Dataset entries
* * *

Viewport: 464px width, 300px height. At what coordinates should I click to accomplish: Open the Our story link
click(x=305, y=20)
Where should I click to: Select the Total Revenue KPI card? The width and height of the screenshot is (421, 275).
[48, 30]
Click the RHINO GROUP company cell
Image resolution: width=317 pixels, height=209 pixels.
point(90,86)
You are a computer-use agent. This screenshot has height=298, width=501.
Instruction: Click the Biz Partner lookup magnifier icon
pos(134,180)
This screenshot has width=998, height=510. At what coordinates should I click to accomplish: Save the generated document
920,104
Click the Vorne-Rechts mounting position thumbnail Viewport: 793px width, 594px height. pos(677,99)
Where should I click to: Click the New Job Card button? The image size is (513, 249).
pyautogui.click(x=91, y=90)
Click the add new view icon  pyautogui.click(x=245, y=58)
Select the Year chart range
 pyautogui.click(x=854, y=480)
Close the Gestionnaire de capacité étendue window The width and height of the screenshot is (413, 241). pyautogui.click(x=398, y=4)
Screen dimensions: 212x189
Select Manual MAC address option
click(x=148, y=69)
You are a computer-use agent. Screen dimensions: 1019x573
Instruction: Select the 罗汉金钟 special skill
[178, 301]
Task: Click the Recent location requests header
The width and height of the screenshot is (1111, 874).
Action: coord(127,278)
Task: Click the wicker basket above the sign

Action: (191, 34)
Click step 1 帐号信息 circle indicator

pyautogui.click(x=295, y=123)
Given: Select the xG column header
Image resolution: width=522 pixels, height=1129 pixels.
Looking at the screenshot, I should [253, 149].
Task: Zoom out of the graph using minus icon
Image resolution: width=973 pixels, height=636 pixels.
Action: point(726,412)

* * *

What to produce:
Note how many lines in the data above have the string "header" in them, and give that number by itself.

Response box:
2